## SOURCE DOCUMENT
Americana from James Cummins Bookseller
By Michael Stillman
The latest catalogue from James Cummins Bookseller is one of Americana. It includes many books along with some manuscripts and ephemera. Items range from the Colonial period up to the Reagan administration, with much in between. All told, there are a few more than 100 pieces offered for sale, and it is all very collectible. Here are a few that may fit your collection.
Item 51 includes the first magazine printing of the most sung song in America, The Defence of Fort M'Henry. You don't know it? Today it is more commonly known as The Star Spangled Banner. It had previously been published only as a broadside or in a newspaper, not designed to last long. It first made it into the more permanent format of a magazine in the November 1814 issue of The Analectic Magazine. For those who wonder what on earth "analectic" means, no, it is not based on the apparent root. "Analectics" are condensed versions of articles, making this sort of a Readers Digest of its day. The editors published it with the express purpose of preserving Francis Scott Key's composition in a permanent form. That goal was certainly achieved. The poem was meant to be sung to the tune of the old British ditty Anacreon in Heaven. Key, a British prisoner, witnessed the bombardment of Baltimore during the War of 1812, and the Americans' successful defense of Fort McHenry. Priced at $1,750.
Item 56 is a rare manuscript account of one of the worst days in American history, that of the assassination of President Lincoln. Dr. George B. Todd was a surgeon on the U.S.S. Montauk, in the navy yard at the time. He reports that Lincoln had visited their ship that fateful day: "Yesterday about 3 P.M. the President and wife drove down to the navy yard and paid our ship a visit, going all over her, accompanied by us all. Both seemed very happy, and so expressed themselves, - glad that this war was over, or so near its end, and then drove back to the White House." Todd would pen this letter to his brother the following day, April 15, 1865. Cummins tells us this is one of but seven eyewitness accounts written within 24 hours of the assassination. Todd, like Lincoln, would go to Ford's Theater that night, where he had a seat near the President's box.

## DATA FOR REVIEW

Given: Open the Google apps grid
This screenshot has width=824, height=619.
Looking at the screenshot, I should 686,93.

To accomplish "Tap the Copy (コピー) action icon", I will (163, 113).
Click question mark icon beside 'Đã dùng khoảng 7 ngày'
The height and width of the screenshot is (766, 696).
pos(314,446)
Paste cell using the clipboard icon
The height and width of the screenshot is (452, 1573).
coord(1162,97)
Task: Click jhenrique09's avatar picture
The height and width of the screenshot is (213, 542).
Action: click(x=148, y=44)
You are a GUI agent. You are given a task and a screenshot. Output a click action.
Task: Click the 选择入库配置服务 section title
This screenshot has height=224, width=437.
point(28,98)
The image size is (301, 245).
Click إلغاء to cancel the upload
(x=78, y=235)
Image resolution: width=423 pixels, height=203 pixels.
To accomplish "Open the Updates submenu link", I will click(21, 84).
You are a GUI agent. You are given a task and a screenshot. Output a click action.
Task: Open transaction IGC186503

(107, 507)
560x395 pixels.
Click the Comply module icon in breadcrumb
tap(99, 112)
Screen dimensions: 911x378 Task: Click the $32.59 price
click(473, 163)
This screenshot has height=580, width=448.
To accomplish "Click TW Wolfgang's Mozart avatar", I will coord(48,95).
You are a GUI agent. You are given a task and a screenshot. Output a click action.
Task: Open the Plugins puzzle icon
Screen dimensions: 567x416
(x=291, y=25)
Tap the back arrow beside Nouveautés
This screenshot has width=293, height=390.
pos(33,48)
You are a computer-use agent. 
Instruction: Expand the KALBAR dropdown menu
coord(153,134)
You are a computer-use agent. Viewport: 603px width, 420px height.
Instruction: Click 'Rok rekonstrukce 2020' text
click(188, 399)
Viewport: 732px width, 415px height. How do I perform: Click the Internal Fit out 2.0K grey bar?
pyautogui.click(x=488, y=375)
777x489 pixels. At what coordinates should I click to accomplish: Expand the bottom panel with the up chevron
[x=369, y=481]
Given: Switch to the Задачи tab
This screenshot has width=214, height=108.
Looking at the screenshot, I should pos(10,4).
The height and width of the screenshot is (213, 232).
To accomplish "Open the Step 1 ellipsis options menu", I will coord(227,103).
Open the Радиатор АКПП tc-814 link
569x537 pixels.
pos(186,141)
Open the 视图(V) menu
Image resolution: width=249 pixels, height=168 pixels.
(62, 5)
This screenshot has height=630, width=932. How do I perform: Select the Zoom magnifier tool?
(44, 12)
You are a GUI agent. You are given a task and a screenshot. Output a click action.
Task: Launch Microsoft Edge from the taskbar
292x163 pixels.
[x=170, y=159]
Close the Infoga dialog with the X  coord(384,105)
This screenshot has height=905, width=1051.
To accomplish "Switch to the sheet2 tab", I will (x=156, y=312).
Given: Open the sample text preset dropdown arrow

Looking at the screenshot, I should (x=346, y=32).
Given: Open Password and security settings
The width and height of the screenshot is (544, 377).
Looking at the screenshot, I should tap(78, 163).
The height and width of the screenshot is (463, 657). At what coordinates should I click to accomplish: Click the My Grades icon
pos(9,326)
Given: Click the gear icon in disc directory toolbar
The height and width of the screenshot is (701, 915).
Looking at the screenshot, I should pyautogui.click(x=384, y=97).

## TASK 1
List every named building or fortification that the article on the Americana catalogue mentions.
## TASK 2
Pick up the article on the Americana catalogue right after its final sentence and carry it forward.

## YOUR RESPONSE 1
Fort McHenry (written "Fort M'Henry" in the song's original title), the White House, Ford's Theater

## YOUR RESPONSE 2
Todd goes on to say he arrived early so he could get that seat near the President. When Lincoln and his wife arrived, Todd reports they were cheered by all, and once the play began, he observed that the President "seemed to enjoy it very much." Around 10:25, Todd notes that a man came in and walked along their side of the theater. Someone said, "there's Booth," and Todd turned to look at him. He next observed Booth give a card to an usher, who took it to the President's box, and shortly thereafter, the door was opened and Booth allowed to enter. "No sooner had the door closed, than I heard the report of a pistol and on the instant, Booth jumped out of the box onto the stage, holding in his hand a large knife, and shouted so as to be heard all over the house -- 'Sic Semper Tyrannis' ('so always with tyrants') and fled behind the scenes. I attempted to get to the box but I could not and in an instant the cry was raised 'The President is Assassinated.'" Todd goes on to report that "some general" gave him a note to go to the nearest telegraph office to inform the nation, which he did, running as fast as he could. Based on this letter, Todd would have been the person to first inform the world of the tragic news. The letter includes an addition written on April 24, and Todd finally posted it to his brother on April 30. $65,000.